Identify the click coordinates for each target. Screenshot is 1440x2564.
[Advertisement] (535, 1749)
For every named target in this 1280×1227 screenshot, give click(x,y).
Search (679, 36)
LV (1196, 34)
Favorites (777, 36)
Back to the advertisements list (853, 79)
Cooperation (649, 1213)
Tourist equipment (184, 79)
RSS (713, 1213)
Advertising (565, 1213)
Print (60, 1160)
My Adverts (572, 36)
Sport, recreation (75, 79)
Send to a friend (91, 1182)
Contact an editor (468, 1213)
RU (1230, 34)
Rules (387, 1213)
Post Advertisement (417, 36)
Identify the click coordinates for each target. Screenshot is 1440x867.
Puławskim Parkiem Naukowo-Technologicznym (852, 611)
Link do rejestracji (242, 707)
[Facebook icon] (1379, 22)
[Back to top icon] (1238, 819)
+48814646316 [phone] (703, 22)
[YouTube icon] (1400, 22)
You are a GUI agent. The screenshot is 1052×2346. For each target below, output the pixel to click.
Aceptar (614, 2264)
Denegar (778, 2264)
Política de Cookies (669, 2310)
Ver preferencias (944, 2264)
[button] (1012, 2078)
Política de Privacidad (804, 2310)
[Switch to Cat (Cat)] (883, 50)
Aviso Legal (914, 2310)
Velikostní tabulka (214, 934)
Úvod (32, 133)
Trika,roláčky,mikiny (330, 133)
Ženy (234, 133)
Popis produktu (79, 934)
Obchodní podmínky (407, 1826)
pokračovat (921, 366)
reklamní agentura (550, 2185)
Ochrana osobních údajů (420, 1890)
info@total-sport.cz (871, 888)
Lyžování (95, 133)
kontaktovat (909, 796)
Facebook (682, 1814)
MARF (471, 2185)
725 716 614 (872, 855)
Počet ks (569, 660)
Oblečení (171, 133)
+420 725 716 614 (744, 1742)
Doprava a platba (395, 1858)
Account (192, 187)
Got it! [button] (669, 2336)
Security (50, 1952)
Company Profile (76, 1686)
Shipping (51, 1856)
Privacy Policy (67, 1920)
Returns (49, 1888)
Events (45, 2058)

**What you have to do**
Copy the material from the line with "RSS (713, 1213)" to the line with "[Switch to Cat (Cat)] (883, 50)", substituting "Rechazar" for "Denegar" and leaving everything else unchanged.

**Task result**
RSS (713, 1213)
Advertising (565, 1213)
Print (60, 1160)
My Adverts (572, 36)
Sport, recreation (75, 79)
Send to a friend (91, 1182)
Contact an editor (468, 1213)
RU (1230, 34)
Rules (387, 1213)
Post Advertisement (417, 36)
Identify the click coordinates for each target. Screenshot is 1440x867.
Puławskim Parkiem Naukowo-Technologicznym (852, 611)
Link do rejestracji (242, 707)
[Facebook icon] (1379, 22)
[Back to top icon] (1238, 819)
+48814646316 [phone] (703, 22)
[YouTube icon] (1400, 22)
You are a GUI agent. The screenshot is 1052×2346. For each target below, output the pixel to click.
Aceptar (614, 2264)
Rechazar (778, 2264)
Política de Cookies (669, 2310)
Ver preferencias (944, 2264)
[button] (1012, 2078)
Política de Privacidad (804, 2310)
[Switch to Cat (Cat)] (883, 50)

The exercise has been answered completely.